Exercise directions
The lines from the start of the listing through the line containing "This screenshot has width=968, height=573." should be printed exactly, and no other lines should be printed.

Entries supplied
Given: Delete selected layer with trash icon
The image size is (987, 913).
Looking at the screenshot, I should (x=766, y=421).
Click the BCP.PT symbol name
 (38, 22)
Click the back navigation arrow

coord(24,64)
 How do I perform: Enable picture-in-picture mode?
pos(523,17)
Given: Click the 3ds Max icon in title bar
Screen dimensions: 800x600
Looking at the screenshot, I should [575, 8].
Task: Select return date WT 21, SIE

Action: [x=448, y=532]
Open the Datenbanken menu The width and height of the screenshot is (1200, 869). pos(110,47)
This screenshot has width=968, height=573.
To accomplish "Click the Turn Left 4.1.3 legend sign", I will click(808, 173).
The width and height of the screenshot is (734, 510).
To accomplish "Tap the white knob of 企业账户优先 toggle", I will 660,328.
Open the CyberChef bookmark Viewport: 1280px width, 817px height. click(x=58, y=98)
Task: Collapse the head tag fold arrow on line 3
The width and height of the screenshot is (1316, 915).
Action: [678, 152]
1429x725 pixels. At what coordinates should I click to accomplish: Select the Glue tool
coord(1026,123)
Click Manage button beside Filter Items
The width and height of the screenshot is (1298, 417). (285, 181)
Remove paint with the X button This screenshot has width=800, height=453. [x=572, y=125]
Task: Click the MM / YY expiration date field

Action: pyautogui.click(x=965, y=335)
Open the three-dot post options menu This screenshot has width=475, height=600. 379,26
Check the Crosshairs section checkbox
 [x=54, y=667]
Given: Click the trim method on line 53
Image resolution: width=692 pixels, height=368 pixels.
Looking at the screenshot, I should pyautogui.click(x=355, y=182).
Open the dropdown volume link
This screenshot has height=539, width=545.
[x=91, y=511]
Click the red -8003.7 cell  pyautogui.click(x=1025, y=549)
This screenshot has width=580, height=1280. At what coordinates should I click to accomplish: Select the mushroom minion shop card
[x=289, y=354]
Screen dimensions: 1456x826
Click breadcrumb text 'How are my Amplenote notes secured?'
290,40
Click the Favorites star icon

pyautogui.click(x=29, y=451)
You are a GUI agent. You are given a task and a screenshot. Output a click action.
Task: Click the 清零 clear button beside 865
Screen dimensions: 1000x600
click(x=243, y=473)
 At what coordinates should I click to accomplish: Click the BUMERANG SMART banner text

Written reply
Given: Delete selected layer with trash icon
The image size is (987, 913).
Looking at the screenshot, I should (x=766, y=421).
Click the BCP.PT symbol name
 (38, 22)
Click the back navigation arrow

coord(24,64)
 How do I perform: Enable picture-in-picture mode?
pos(523,17)
Given: Click the 3ds Max icon in title bar
Screen dimensions: 800x600
Looking at the screenshot, I should [575, 8].
Task: Select return date WT 21, SIE

Action: [x=448, y=532]
Open the Datenbanken menu The width and height of the screenshot is (1200, 869). pos(110,47)
This screenshot has width=968, height=573.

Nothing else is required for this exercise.